Here’s what the project file looks like:

<Project Sdk="Microsoft.NET.Sdk.Web">

    <PropertyGroup>
        <TargetFramework>net7.0</TargetFramework>
        <Nullable>enable</Nullable>
        <ImplicitUsings>enable</ImplicitUsings>
    </PropertyGroup>
    
    <ItemGroup>
        <PackageReference Version="1.0.0-beta.5"
            Include="Azure.AI.OpenAI" />
        <PackageReference Version="7.0.5"
            Include="Microsoft.AspNetCore.Components.WebAssembly.Server" />
        <PackageReference Version="1.6.3"
            Include="Microsoft.Extensions.Azure" />
        <PackageReference Version="7.0.0"
            Include="Microsoft.Extensions.Caching.Memory" />
        <PackageReference Version="6.5.0"
            Include="Swashbuckle.AspNetCore" />
    </ItemGroup>

    <ItemGroup>
        <InternalsVisibleTo Include="Azure.OpenAI.Client.EndToEndTests" />
    </ItemGroup>

    <ItemGroup>
      <ProjectReference Include="..\Client\Azure.OpenAI.Client.csproj" />
      <ProjectReference Include="..\Shared\Azure.OpenAI.Shared.csproj" />
    </ItemGroup>

</Project>

The Program.cs file makes use of C#’s top-level programs, which is a great way to reduce boilerplate code.

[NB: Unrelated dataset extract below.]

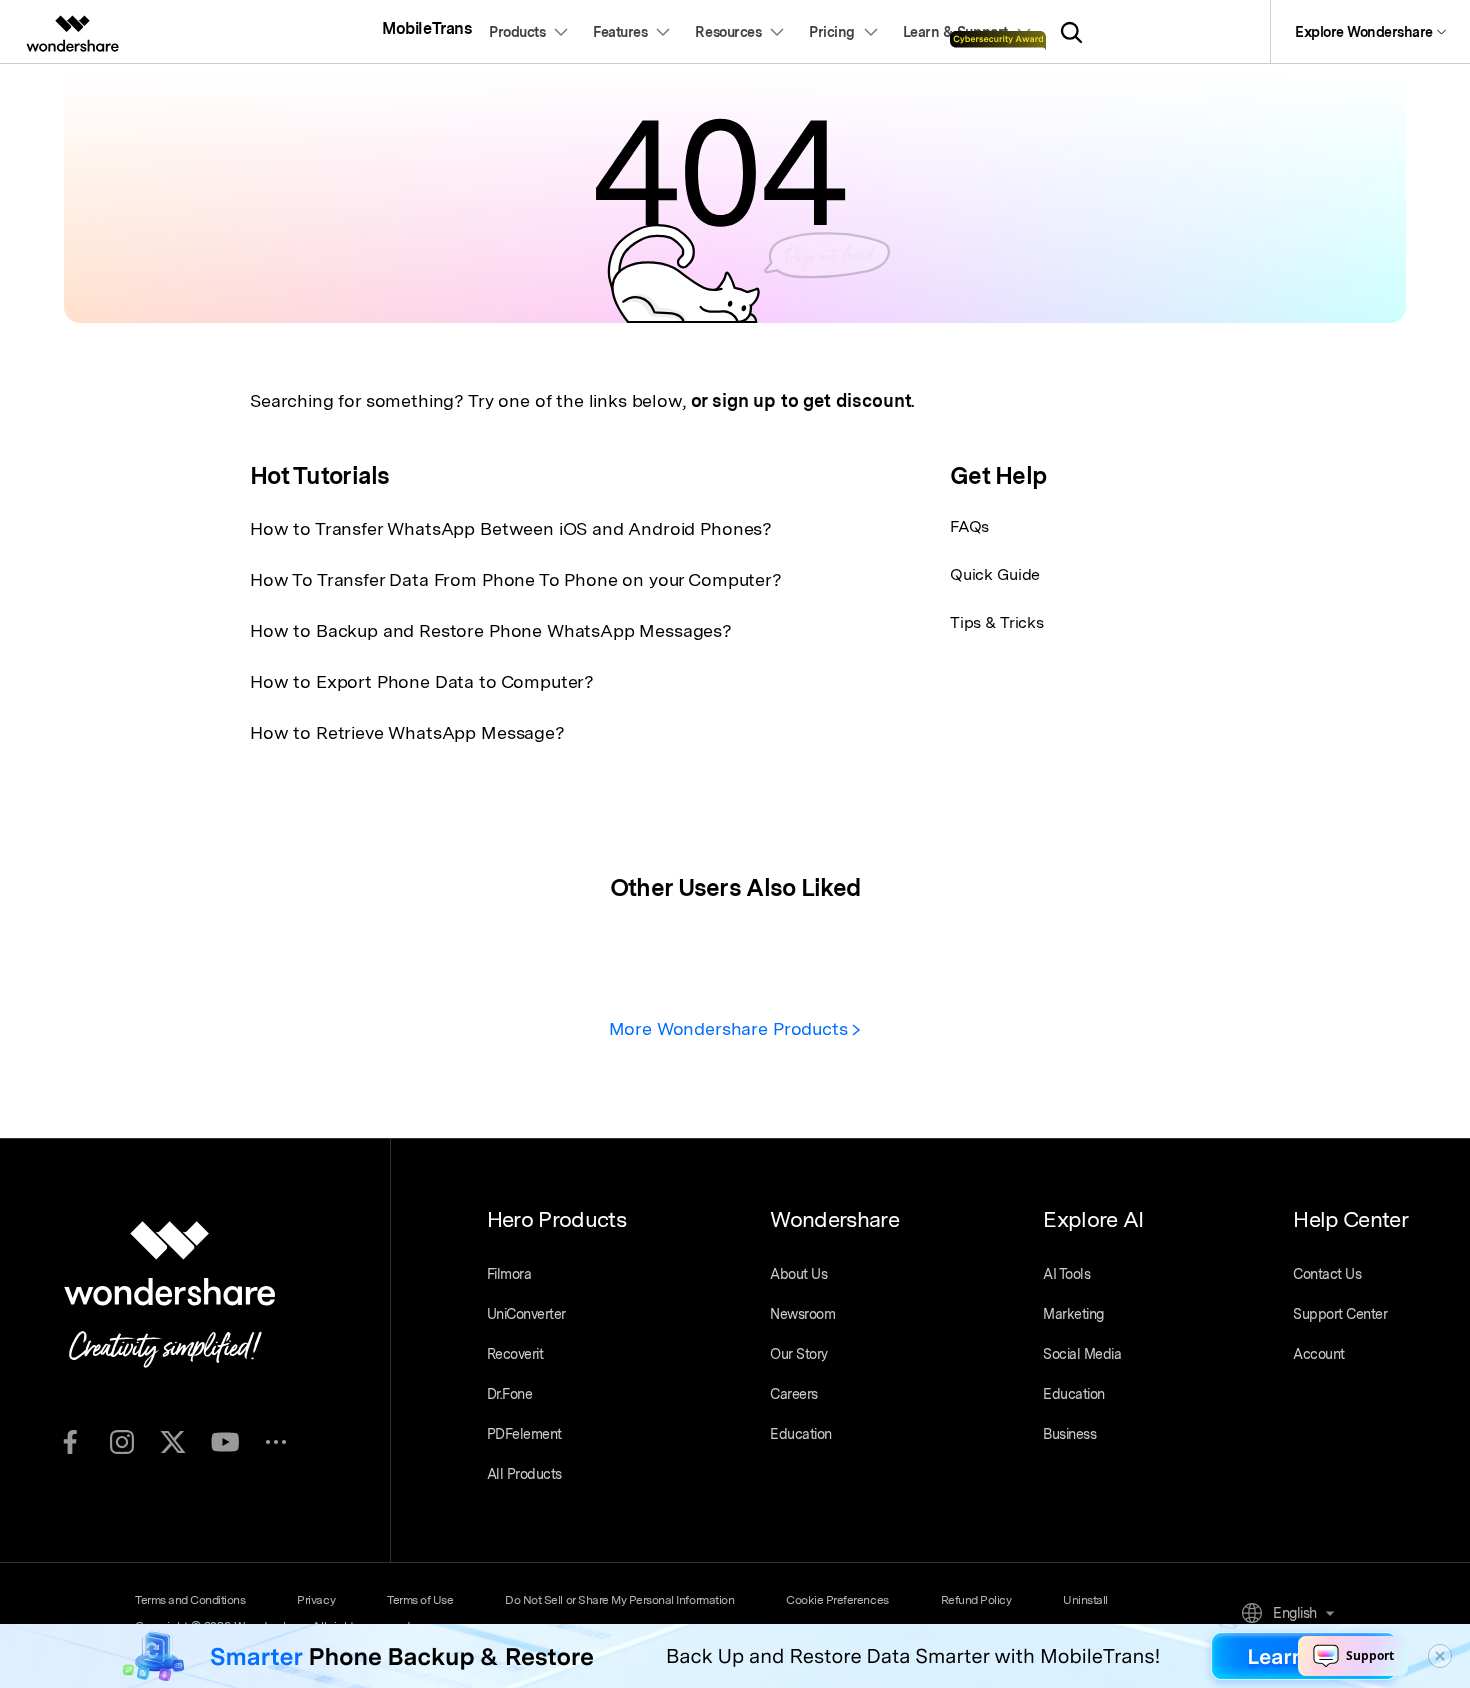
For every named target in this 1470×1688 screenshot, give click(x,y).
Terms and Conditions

The WebApplication.CreateBuilder(args) creates an instance of WebApplicationBuilder and builds an app (WebApplication) before configuring it and running the app as shown in the following Program class:

// Copyright (c) David Pine. All rights reserved.
// Licensed under the MIT License.

var builder = WebApplication.CreateBuilder(args);

using var app = BuildApp(builder);

ConfigureApp(app);

await app.RunAsync();

💡 TIP

You can encapsulate the building and configuring of your app with the use of partial classes. Consider two additional files, Program.Build.cs and Program.Configure.cs.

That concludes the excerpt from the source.